Volume 7 (2) : 57-68, 2006

Conservation of the regulatory pho-box in acetoacetyl-CoA reductase promoters
across bacterial PHB biosynthetic metabolic pathway

Khan F¹, Singh SP², Mishra BN^3*

 
^1,2,3 Department of Biotechnology, Institute of Engineering & Technology, U. P. Technical University, Sitapur Road, Lucknow-226021 (U.P.) INDIA

ABSTRACT

Khan F, Singh SP, Mishra BN Conservation of the regulatory pho-box in acetoacetyl-CoAreductase promoters across bacterial PHB biosynthetic metabolic pathway Online J Bioinformatics 7 (1) : 57-68, 2006.  PhoB, a protein transcription factor common in many bacteria, activates expression of different pho genes participating in phosphate metabolism and regulates the phbB gene of polyhydroxyalkanoic acids (PHAs) in the biopolymer biosynthetic pathway.
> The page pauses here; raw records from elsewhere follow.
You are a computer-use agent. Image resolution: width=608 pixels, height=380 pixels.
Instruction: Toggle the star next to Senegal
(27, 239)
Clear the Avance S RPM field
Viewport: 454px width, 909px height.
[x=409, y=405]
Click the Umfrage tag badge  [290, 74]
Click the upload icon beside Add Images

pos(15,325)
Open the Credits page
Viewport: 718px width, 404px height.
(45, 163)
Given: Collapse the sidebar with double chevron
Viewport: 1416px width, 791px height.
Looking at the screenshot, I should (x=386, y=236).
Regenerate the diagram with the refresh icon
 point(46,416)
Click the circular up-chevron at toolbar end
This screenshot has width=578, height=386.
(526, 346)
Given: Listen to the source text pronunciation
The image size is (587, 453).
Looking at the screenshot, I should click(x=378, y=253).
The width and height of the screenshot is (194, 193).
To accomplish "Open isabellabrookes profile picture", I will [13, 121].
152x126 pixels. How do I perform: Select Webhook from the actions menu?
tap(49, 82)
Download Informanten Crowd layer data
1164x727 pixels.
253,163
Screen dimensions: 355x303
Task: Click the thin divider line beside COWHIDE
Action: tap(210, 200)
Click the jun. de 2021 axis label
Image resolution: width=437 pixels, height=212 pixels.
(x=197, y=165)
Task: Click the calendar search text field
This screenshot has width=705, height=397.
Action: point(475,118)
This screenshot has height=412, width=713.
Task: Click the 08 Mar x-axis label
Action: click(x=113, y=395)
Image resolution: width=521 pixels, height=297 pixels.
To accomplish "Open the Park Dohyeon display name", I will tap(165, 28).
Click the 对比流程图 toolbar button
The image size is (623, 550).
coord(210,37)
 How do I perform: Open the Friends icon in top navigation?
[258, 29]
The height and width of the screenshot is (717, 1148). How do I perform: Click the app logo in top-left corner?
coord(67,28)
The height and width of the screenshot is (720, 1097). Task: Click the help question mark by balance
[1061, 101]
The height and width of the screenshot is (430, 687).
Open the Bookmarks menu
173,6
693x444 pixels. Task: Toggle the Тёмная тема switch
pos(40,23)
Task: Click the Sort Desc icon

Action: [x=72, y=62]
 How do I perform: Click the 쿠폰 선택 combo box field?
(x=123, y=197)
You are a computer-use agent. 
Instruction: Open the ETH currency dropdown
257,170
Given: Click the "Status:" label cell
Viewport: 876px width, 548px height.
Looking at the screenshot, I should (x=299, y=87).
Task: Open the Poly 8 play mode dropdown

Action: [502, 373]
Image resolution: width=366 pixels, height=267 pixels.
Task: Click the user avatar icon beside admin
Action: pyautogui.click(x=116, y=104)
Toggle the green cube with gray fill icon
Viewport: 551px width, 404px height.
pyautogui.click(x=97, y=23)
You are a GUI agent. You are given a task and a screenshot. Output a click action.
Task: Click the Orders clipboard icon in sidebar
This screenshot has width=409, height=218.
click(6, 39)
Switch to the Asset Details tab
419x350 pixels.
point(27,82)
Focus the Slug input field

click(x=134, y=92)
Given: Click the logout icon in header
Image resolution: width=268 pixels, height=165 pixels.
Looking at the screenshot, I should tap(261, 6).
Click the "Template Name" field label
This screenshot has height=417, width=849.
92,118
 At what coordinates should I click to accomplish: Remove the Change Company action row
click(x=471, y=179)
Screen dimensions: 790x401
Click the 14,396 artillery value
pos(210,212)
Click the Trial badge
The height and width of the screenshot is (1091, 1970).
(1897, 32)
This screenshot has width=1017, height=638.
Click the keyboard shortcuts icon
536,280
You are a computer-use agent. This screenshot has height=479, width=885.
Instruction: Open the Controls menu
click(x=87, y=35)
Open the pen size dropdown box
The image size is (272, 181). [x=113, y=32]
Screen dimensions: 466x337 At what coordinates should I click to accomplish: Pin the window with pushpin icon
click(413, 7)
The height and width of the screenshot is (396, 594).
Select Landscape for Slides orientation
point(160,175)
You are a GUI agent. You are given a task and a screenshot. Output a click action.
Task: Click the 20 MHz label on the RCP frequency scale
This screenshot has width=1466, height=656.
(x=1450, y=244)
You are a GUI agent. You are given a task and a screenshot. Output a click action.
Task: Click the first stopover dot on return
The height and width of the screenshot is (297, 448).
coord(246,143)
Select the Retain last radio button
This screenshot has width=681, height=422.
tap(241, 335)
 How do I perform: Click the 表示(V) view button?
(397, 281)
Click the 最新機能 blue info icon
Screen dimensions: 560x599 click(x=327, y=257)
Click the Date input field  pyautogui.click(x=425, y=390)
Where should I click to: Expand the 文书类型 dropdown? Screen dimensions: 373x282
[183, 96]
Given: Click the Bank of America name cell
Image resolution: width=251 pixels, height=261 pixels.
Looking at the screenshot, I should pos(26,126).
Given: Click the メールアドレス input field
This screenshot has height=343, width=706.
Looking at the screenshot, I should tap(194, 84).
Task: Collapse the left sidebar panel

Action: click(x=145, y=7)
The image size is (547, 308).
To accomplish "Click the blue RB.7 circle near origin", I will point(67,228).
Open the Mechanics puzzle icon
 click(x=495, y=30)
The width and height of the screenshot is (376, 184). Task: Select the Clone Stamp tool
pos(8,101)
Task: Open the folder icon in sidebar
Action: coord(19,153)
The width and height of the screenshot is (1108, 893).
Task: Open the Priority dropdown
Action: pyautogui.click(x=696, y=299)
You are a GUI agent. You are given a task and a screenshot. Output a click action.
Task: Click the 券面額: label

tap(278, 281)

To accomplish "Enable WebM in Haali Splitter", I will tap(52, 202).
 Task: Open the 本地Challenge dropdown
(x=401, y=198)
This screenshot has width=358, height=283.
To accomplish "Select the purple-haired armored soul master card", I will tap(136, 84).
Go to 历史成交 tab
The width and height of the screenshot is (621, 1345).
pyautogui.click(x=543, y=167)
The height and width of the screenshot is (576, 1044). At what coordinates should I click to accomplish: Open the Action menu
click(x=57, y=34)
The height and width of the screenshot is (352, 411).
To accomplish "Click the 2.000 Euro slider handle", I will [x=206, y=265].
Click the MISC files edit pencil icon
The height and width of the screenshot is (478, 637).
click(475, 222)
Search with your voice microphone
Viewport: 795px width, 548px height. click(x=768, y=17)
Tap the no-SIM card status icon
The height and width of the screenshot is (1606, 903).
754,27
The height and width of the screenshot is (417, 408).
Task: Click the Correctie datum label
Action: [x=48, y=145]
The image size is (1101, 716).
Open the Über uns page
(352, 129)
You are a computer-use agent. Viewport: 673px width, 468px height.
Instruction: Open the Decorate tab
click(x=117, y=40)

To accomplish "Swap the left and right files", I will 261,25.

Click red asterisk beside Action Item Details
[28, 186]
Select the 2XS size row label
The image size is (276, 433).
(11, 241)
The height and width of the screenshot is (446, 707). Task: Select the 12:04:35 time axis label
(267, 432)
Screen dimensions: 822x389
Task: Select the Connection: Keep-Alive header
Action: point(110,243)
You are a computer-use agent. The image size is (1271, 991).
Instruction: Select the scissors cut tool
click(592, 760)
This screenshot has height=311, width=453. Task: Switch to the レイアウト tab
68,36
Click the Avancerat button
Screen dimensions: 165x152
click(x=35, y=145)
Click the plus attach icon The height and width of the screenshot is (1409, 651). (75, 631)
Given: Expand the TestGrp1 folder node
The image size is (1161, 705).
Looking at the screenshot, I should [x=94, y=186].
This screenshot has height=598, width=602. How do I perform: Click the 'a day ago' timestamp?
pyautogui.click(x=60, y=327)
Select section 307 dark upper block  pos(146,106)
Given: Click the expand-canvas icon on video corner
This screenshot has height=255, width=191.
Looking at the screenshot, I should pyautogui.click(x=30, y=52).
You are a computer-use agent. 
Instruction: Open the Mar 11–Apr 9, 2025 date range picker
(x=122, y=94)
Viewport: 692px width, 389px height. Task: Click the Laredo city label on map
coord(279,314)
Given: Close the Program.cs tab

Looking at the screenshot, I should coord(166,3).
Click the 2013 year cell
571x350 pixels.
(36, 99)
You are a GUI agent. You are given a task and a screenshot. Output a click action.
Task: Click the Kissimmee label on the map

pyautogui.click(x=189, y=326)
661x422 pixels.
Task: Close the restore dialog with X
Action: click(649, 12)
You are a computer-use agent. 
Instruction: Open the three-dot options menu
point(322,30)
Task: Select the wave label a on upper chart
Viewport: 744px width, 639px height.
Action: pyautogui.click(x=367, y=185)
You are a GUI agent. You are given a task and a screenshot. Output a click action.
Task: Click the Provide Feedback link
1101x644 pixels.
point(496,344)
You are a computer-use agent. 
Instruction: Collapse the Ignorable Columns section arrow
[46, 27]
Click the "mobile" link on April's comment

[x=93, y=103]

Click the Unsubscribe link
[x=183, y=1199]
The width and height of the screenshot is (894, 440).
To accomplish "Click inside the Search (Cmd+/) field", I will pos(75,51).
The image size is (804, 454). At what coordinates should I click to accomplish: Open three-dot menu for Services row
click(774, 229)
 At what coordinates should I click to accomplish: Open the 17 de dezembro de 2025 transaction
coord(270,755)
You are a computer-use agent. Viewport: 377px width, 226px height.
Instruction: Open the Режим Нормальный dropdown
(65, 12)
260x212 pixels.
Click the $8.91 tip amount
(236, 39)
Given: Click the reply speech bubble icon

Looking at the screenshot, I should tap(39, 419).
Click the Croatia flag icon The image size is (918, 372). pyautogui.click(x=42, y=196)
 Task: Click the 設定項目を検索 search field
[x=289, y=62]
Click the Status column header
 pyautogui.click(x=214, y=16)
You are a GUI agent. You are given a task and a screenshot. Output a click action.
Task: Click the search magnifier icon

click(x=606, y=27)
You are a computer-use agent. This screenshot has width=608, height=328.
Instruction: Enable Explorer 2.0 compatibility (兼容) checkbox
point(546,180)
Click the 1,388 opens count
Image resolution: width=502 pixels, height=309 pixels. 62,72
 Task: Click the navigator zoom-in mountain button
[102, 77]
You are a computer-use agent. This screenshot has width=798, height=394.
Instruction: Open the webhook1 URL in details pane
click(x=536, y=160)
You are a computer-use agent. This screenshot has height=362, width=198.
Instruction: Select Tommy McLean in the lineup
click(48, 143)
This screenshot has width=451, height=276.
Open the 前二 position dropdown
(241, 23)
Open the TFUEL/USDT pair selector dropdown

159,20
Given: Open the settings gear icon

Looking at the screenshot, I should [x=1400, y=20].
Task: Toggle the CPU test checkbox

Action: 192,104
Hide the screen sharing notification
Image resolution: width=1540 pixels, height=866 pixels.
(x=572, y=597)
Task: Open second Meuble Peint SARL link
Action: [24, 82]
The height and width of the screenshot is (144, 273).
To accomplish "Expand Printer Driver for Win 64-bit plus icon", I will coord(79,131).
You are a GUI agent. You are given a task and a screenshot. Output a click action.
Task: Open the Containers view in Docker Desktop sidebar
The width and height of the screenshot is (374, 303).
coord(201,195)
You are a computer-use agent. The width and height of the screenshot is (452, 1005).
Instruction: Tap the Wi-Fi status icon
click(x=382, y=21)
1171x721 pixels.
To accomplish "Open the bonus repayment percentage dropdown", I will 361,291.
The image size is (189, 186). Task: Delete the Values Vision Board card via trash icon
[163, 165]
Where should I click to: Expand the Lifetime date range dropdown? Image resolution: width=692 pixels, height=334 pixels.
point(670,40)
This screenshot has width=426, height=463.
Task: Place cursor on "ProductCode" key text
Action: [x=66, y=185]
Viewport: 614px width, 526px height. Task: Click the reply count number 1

The DNA binding motifs or pho-box sequence for PhoB transcription factor has been characterized in the upstream sequences of regulated genes of both E. coli and Acinetobacter sp. This pattern information has been used for construction of new motif profile or matrix through existing different algorithms based tools for motif discovery viz. CONSENSUS & GIBBS SAMPLER tools at RSAT webserver and EM-algorithm based MEME tool. For evaluation of PFM performance, predicted results were first compared with the existing known PhoB matrix of RegulonDB; an E. coli regulatory network database. Orthologs of PhoB transcription factors were identified in the complete genomes of all studied bacteria. Candidate PhoB activator binding sites (or pho-box) were identified in the upstream sequences of putative regulated phbB gene orthologs of poly-β-hydroxybutyrate (PHB) metabolic pathway. The methodology involved new positional frequency matrix (PFM) construction through different algorithms based web tools and further statistical evaluation of prediction accuracy for each matrix. Finally PhoB consensus matrix was found appropriate in terms of prediction sensitivity and specificity and showed potential PhoB binding sites with 18 bp in length highly conserved pho-box like conserved DNA motifs (i.e. max. 81.28% sequence similarity with known pho-box motif). It was found that the PhoB recognition binding site is conserved in those completely sequenced bacterial genomes which have PHB biosynthetic metabolic pathway genes and contain genes encoding orthologous PhoB transcription factor. All studied genomes contain pho-box like consensus sequence, revealing the existence of an alternative phbB gene regulation in the PHB metabolic pathway or phbBAC operons. It was concluded that for efficient PHB biosynthesis, the acetoacetyl-CoA reductase is a limiting enzyme and only under condition of phosphate limitation, the PHB biosynthesis pathway would be optimally induced. 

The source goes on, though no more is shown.